The Classical list is a complete sum of the words in the Tanakh, with full niqudot (vowels). The words are normalised to a frequency per million words.

How To Use

Typically, you will have either a modern or classical list to benchmark. This is straightforward.

Sometimes however you have a list with both modern and classical words. Because the two options are normalised to the same basis - ie they are both represented as words per million - you can combine them. The recommended way of doing this for a mostly modern list with some classical words is -

  • Run the modern list with the overwrite higher frequencies check box on. This will reset all words that match the modern.

  • Run the Biblical list with the overwrite higher frequencies check box on. This will reset all words that match the Biblical.
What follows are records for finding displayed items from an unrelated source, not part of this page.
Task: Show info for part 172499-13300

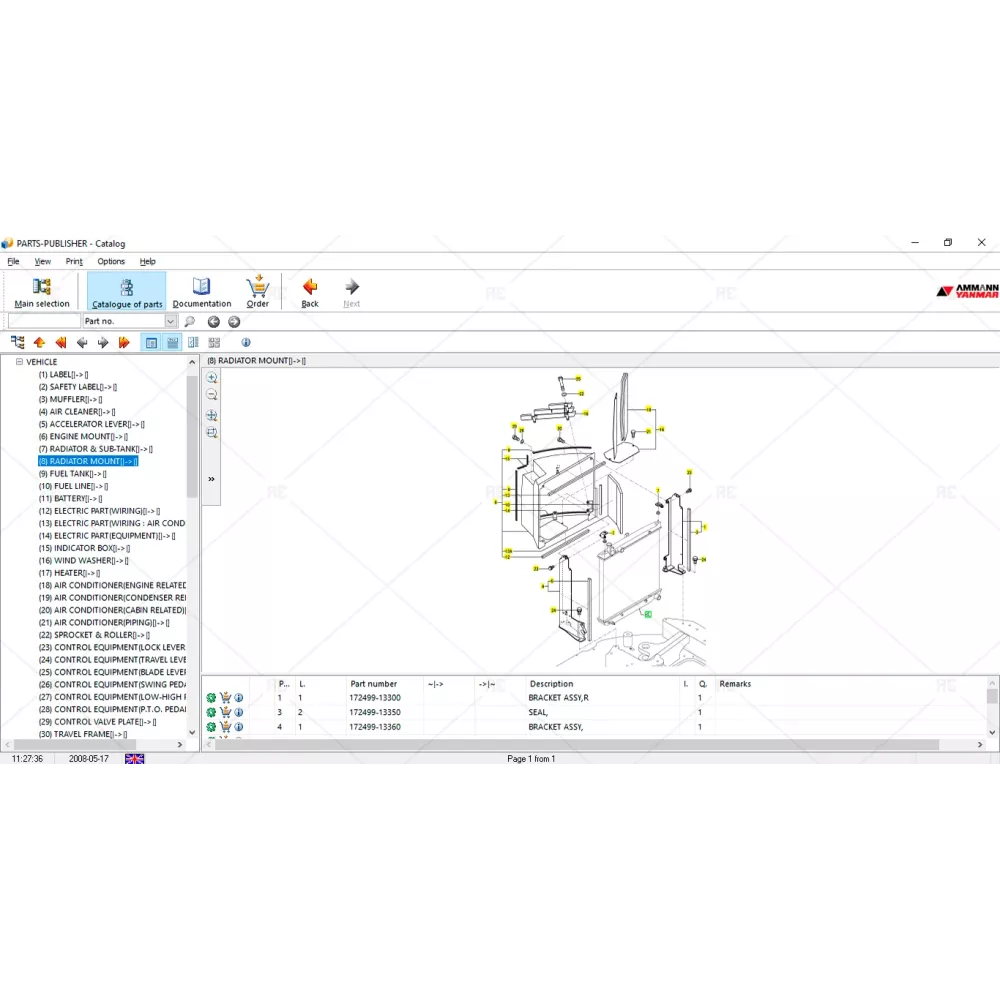Action: 239,698
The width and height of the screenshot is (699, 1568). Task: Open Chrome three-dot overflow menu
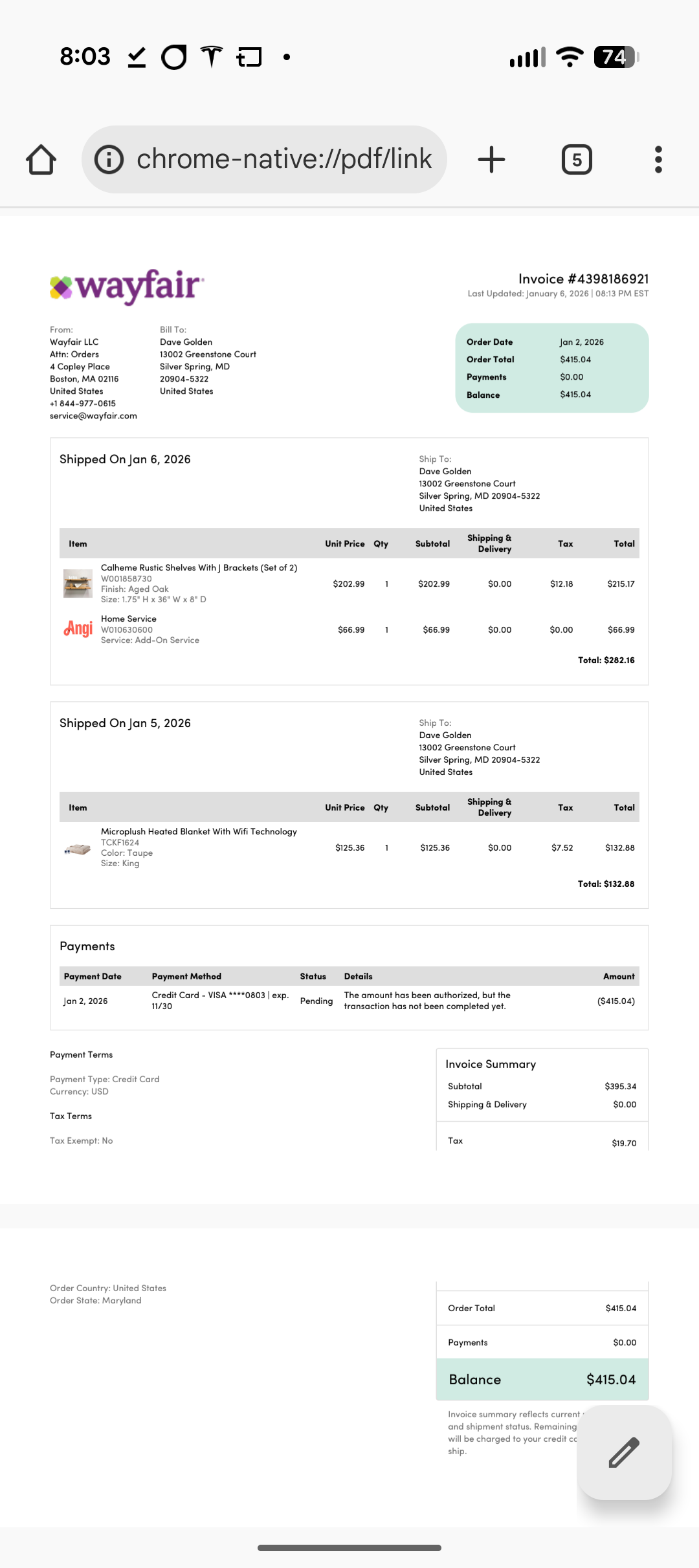[658, 159]
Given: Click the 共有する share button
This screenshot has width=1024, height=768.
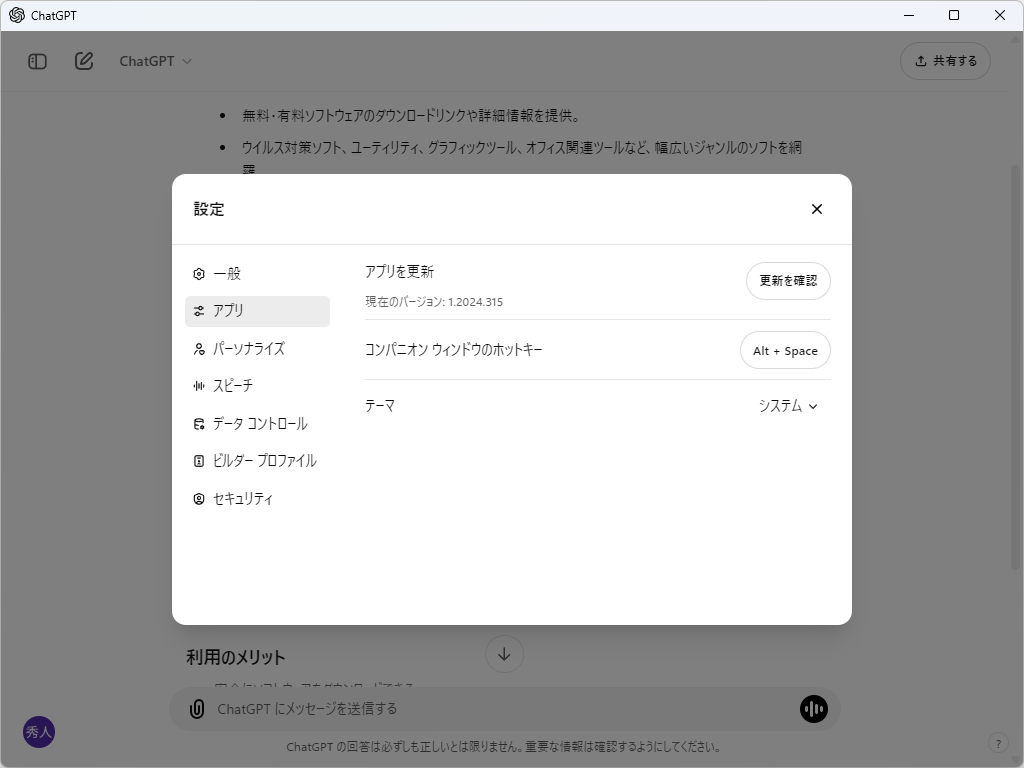Looking at the screenshot, I should click(945, 61).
  • Rerun the Modern list with the overwrite higher frequencies check box off. This will push any important Biblical words that have fallen out of regular usage to be more frequent, while leaving high frequency modern words.

Bugs

Both these functions are potentially affected on the Windows platform with an old Java Hebrew Unicode bug, that should be fixed by now. Select the Utilities -> Check Java Version menu item to see if you're affected. Bug was: 6462930

The Modern benchmark uses primary strength Unicode matching, with means that differences between a פ and a ף should be ignored, dagesh and vowels are completely ignored. What actually happens is Unicode tertiary matching where these are picked up as different.

The Classical benchmark uses secondary strength Unicode matching, where פ and ף are considered identical, dagesh is ignored, but vowel differences are ignored. Again, if the bug is present this defaults to tertiary matching.

If affected, your benchmark won't actually change any of the frequencies (unless you have an exact match). So it doesn't hurt to run a benchmark regardless.